--- Activity ---
Lines before the one containing "This screenshot has width=610, height=332." are left out; that line and all after it, through the end of the records, must be transcribed exactly.

--- Input for this task ---
*** Begin section ***
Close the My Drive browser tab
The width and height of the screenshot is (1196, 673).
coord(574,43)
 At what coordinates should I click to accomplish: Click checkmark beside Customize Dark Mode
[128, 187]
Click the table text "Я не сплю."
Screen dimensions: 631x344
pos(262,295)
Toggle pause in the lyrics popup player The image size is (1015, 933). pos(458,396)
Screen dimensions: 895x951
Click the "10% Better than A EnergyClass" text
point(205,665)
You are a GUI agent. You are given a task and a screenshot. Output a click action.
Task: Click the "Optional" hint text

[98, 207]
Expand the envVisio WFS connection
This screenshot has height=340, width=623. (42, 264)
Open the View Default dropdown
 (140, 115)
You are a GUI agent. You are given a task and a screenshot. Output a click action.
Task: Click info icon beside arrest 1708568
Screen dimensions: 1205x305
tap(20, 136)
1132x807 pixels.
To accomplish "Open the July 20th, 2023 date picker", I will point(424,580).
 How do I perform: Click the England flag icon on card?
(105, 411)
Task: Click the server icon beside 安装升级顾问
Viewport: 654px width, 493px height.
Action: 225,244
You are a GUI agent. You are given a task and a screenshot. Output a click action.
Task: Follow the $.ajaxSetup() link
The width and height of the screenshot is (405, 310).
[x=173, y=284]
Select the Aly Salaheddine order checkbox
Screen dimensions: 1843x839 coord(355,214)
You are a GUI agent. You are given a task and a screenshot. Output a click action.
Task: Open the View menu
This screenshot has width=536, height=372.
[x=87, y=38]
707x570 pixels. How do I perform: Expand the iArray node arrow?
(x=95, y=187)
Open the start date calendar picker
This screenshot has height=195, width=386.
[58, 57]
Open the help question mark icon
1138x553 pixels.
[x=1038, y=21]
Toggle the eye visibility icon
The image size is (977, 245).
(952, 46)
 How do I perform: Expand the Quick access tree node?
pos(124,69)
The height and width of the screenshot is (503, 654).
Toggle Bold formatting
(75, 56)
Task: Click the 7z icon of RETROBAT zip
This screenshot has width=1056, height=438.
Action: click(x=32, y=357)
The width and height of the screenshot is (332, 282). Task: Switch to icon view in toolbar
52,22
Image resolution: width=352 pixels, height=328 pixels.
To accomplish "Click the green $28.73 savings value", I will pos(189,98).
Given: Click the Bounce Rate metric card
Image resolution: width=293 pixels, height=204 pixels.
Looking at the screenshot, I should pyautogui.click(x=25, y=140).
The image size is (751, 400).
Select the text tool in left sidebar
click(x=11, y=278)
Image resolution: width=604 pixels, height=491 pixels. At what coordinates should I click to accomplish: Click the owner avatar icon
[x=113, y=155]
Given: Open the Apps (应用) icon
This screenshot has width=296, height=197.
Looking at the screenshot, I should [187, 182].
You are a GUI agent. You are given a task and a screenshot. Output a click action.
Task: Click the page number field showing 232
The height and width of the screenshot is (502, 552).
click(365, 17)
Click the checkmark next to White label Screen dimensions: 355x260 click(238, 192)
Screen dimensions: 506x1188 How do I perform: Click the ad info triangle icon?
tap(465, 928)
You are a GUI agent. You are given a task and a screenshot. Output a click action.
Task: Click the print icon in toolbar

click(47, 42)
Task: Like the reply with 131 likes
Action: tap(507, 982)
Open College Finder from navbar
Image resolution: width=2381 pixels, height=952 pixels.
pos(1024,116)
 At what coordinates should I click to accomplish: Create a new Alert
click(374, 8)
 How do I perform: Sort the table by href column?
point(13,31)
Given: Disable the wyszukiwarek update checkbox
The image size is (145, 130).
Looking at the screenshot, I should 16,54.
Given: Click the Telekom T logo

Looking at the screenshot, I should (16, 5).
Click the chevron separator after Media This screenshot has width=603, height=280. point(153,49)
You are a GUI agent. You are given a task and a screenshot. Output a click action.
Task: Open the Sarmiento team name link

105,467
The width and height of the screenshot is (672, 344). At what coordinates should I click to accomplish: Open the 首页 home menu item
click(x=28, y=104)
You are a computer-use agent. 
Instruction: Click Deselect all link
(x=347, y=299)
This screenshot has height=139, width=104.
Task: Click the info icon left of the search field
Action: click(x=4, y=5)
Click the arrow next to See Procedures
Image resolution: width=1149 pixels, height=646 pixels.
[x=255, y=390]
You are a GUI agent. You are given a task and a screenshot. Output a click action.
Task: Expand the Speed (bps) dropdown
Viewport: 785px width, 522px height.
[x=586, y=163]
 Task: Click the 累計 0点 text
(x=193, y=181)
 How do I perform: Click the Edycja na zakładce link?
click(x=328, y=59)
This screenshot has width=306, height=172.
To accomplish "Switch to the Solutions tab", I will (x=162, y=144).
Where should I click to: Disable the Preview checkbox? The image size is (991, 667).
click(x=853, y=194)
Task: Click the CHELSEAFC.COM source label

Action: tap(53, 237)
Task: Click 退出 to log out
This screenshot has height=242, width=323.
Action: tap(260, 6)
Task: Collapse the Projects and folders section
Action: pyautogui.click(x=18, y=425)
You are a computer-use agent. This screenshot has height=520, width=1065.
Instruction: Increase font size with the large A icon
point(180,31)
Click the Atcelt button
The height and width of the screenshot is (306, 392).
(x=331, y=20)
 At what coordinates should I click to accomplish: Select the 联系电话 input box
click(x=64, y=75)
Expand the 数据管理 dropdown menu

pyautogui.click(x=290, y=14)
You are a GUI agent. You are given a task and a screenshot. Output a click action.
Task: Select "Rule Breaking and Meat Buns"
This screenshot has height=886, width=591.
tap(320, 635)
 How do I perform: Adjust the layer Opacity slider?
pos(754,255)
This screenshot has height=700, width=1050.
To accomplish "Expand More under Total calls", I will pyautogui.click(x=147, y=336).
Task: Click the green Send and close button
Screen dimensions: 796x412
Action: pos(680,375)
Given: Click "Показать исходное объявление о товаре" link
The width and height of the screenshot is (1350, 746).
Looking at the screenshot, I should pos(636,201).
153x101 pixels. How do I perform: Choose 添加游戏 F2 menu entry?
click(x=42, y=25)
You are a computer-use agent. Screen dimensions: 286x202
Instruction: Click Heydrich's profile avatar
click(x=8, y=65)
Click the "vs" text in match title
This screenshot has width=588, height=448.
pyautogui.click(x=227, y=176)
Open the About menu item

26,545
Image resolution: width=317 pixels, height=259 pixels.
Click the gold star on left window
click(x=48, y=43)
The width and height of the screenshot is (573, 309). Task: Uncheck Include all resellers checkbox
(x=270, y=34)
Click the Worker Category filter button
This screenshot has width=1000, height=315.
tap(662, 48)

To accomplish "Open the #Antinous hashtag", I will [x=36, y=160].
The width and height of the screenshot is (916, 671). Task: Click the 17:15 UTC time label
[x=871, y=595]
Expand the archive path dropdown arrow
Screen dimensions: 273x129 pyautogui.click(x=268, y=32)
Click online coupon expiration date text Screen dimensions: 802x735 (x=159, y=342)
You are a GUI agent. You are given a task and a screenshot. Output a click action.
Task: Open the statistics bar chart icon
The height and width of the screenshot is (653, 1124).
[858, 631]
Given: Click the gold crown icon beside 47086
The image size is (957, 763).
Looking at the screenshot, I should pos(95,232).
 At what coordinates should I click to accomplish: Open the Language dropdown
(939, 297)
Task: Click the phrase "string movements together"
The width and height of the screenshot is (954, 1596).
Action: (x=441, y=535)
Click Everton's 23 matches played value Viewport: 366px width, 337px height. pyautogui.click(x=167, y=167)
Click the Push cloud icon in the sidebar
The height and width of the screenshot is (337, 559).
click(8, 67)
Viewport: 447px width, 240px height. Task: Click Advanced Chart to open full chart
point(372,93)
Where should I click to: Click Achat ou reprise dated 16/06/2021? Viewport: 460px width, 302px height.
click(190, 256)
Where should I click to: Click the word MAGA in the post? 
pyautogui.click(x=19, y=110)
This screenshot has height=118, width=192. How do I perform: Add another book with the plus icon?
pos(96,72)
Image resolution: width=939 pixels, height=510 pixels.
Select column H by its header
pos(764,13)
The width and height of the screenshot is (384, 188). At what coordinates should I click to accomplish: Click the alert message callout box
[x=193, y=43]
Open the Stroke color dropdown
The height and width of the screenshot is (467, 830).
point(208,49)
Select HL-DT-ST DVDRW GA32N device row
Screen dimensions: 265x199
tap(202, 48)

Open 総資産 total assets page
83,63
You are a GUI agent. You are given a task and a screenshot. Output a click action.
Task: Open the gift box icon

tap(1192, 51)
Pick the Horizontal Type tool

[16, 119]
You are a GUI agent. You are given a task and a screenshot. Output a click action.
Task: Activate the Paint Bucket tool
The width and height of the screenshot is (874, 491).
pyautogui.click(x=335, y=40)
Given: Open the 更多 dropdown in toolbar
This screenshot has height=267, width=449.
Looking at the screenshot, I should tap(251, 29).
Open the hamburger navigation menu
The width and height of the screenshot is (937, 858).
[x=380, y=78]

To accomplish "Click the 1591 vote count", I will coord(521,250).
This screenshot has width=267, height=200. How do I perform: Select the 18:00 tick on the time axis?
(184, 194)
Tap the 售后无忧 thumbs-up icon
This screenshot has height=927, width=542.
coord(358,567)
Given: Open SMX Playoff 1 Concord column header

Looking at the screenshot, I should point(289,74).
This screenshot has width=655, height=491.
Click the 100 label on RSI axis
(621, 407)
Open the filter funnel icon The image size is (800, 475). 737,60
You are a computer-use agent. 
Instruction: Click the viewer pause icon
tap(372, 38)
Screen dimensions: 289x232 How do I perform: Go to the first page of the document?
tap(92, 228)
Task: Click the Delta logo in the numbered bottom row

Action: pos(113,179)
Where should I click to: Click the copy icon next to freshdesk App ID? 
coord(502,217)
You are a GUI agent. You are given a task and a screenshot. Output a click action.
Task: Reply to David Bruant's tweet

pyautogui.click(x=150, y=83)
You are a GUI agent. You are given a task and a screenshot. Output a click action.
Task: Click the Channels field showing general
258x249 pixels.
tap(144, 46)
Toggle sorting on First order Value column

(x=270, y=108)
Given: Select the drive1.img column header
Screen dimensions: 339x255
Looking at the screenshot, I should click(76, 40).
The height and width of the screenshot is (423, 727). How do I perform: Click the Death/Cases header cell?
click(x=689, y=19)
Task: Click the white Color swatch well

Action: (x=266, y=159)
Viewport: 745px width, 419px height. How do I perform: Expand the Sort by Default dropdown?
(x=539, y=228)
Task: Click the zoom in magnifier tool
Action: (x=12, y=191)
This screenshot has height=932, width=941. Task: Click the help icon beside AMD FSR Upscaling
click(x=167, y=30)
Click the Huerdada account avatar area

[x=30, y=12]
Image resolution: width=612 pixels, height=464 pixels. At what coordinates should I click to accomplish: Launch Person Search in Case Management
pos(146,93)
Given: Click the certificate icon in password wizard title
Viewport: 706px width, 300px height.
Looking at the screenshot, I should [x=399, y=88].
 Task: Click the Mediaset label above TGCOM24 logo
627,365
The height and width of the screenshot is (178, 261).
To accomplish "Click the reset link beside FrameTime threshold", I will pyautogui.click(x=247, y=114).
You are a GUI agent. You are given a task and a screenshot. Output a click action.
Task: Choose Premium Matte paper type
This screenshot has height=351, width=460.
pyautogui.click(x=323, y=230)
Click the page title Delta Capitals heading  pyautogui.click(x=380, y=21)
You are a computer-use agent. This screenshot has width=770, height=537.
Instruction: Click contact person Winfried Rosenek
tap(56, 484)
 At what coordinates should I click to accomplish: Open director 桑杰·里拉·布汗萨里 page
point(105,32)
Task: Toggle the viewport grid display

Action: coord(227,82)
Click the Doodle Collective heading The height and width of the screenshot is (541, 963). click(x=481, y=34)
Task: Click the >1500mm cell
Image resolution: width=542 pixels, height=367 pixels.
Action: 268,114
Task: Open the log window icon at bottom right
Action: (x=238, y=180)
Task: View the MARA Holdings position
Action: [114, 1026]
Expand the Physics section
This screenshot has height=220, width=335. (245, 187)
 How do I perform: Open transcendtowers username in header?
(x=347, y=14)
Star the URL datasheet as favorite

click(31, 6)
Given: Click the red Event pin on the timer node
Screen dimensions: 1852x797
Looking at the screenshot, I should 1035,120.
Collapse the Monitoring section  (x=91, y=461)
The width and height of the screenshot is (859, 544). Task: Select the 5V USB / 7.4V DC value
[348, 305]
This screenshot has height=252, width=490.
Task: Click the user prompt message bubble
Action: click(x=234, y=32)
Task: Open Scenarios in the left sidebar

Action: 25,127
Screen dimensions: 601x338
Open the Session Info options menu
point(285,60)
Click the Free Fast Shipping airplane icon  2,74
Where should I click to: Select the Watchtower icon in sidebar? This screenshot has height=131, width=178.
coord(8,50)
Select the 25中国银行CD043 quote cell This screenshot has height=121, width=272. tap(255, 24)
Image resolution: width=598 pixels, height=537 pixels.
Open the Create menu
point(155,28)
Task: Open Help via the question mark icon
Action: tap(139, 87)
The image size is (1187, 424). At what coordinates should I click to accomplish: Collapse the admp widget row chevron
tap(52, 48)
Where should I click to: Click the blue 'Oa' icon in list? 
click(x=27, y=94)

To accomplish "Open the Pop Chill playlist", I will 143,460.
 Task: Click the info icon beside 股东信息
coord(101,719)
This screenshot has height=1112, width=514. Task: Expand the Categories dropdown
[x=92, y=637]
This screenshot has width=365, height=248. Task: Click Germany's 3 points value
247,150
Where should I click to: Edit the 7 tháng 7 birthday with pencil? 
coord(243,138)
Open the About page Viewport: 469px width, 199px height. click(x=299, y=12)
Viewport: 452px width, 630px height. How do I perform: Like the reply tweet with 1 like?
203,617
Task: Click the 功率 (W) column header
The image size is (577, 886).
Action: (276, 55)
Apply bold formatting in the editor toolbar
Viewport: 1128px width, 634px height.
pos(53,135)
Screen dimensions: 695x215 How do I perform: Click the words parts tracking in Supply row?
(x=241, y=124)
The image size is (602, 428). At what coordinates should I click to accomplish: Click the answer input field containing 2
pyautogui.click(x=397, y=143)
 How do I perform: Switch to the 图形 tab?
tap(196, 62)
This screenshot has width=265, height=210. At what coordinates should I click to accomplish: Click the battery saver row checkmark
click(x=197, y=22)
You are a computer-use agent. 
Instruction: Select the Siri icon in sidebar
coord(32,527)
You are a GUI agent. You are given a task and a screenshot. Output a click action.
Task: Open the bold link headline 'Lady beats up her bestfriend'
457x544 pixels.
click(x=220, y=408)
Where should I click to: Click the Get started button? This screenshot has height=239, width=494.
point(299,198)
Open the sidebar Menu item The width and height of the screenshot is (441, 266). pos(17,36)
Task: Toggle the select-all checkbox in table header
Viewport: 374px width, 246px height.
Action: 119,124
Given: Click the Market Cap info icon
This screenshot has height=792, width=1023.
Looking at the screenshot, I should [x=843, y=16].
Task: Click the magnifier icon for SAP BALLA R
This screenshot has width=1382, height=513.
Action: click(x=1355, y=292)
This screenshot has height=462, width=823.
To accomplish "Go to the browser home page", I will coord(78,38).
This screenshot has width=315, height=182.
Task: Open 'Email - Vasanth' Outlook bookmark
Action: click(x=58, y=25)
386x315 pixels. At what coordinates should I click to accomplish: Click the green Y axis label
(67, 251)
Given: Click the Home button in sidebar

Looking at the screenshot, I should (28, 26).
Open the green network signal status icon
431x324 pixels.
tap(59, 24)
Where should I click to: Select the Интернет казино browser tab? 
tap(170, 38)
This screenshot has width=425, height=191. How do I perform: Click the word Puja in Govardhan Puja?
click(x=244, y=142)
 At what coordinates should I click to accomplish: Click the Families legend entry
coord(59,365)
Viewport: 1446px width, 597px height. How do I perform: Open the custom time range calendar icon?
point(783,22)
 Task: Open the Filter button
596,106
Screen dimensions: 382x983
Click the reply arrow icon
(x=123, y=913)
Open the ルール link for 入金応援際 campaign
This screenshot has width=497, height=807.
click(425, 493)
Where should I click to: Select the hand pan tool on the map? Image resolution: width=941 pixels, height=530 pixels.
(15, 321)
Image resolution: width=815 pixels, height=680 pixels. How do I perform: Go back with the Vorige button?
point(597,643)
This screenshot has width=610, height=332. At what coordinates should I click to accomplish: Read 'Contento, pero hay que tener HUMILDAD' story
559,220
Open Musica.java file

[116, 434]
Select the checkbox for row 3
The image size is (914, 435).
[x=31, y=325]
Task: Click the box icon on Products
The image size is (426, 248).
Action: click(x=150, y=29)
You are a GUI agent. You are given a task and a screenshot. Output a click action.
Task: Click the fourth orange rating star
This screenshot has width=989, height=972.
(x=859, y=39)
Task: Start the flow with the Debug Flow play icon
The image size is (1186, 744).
*** End section ***
--- Problem solution ---
This screenshot has width=610, height=332. At what coordinates should I click to accomplish: Read 'Contento, pero hay que tener HUMILDAD' story
559,220
Open Musica.java file

[116, 434]
Select the checkbox for row 3
The image size is (914, 435).
[x=31, y=325]
Task: Click the box icon on Products
The image size is (426, 248).
Action: click(x=150, y=29)
You are a GUI agent. You are given a task and a screenshot. Output a click action.
Task: Click the fourth orange rating star
This screenshot has width=989, height=972.
(x=859, y=39)
Task: Start the flow with the Debug Flow play icon
The image size is (1186, 744).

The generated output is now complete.